Maori Savaşları
İngilizler 19. yüzyılda Yeni Zelanda'ya ayak basar basmaz adayı egemenlikleri altına almak için Maoriler'le savaşmaya başladı. Maori geleneklerinde, ata toprağında yani kabilenin eskiden beri yaşadığı yerlerde yaşamak çok önemliydi. Maoriler toprağa, çocuklarına bırakmak zorunda oldukları kutsal bir emanet gözüyle bakarlardı. 1840'ta imzalanan Wai-tangi Antlaşması'yla adada İngiliz egemenliği ilan edildi ve Maoriler'e kabile topraklarının ellerinden alınmayacağı sözü verildi.
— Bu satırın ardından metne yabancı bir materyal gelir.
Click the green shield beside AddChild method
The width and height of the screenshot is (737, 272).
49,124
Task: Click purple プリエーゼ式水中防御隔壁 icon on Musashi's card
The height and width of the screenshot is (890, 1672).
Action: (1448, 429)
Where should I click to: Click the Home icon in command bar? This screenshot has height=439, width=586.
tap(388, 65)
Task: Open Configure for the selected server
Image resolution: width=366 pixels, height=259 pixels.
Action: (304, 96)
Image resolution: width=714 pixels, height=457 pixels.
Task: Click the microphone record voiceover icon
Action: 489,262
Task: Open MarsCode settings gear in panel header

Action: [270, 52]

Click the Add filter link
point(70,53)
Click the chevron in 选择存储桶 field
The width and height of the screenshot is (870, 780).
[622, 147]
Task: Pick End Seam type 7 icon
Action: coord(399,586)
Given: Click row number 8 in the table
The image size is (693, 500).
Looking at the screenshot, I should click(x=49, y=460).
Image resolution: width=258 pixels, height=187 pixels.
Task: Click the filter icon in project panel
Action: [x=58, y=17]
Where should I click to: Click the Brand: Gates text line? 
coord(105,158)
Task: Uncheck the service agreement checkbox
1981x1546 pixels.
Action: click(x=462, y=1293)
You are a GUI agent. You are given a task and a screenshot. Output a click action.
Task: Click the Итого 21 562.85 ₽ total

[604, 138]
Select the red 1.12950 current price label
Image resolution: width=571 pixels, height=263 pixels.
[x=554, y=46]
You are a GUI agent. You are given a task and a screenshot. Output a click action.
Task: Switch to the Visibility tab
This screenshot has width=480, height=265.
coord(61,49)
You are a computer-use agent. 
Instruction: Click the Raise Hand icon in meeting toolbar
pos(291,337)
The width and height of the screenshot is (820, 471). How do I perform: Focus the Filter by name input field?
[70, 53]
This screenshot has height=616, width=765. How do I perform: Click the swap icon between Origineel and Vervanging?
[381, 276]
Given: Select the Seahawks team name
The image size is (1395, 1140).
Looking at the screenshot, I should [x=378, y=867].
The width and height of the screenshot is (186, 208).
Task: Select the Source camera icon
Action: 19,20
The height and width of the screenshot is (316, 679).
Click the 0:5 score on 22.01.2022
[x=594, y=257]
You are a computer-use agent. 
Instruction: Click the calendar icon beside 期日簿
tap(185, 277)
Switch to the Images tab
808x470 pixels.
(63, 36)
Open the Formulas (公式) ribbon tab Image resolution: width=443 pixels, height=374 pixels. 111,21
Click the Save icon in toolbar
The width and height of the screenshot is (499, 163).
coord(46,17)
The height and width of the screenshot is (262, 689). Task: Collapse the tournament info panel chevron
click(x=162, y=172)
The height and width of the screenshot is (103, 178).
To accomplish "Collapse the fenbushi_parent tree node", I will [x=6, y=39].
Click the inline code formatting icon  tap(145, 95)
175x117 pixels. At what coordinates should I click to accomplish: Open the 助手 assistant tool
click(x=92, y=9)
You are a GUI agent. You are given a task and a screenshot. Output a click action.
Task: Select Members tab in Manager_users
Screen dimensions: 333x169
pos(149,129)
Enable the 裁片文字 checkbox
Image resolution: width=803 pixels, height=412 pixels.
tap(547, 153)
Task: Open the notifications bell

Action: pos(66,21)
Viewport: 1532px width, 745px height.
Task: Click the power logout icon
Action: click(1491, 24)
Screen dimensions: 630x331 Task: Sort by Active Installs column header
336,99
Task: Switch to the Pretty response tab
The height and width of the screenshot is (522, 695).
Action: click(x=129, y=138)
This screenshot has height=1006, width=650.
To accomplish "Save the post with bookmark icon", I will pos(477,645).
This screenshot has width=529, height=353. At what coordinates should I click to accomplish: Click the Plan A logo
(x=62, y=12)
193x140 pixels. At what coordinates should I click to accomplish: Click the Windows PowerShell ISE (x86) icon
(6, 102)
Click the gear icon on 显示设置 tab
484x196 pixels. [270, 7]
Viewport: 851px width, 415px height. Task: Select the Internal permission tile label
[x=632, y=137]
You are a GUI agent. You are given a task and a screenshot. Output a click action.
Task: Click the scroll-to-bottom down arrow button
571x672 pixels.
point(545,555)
Ama kısa süre sonra bu sözün anlamı kalmadı. Maori geleneğine göre toprağın mülkiyeti ortak olduğu halde bazı Maoriler topraklarını beyazlara sattı. Öbür Maoriler bu duruma karşı çıkınca anlaşmazlık büyüdü ve şiddetli çatışmalara dönüştü.
Maoriler'in 1845'te başlattığı bir dizi ayaklanma Güney Avustralya'dan gönderilen İngiliz birliklerince iki yıl sonra bastırıldı. Bununla birlikte 1860'ta bir toprak satışı üzerine yeniden çatışma çıktı. Maoriler tarihlerinde ilk kez kendilerine bir kral seçtiler ve Kuzey Adası'nın ortalarına yerleşip savaşı Maori Kral Ülkesi adıyla bilinen bu bölgede sürdürmeye karar verdiler. İngiltere adaya asker gönderdi. İngiliz askerleri kırmızı üniformalarıyla adanın yeşilliklerinde çok kolay bir hedef oluşturuyordu. Ne var ki, Maoriler düzenli birliklerle savaşmaya alışık değildi. Avrupalı askerlerin ve göçmenlerin sayısı da onların çok üstündeydi. Maoriler bütün bu olumsuz koşullar altında bile yiğitçe savaştı.
Maori savaşlarının sonuncusu 1864-72 yılları arasında yapıldı. Savaş bittiğinde her iki tarafın da gücü tükenmişti. Maori Kral Ülke-si'nin hâlâ Maoriler'in yönetimi altında olmasına karşın, İngilizler toprakların büyük bölümünü Maoriler'in elinden aldı. (Ayrıca bak. Yenİ Zelanda.)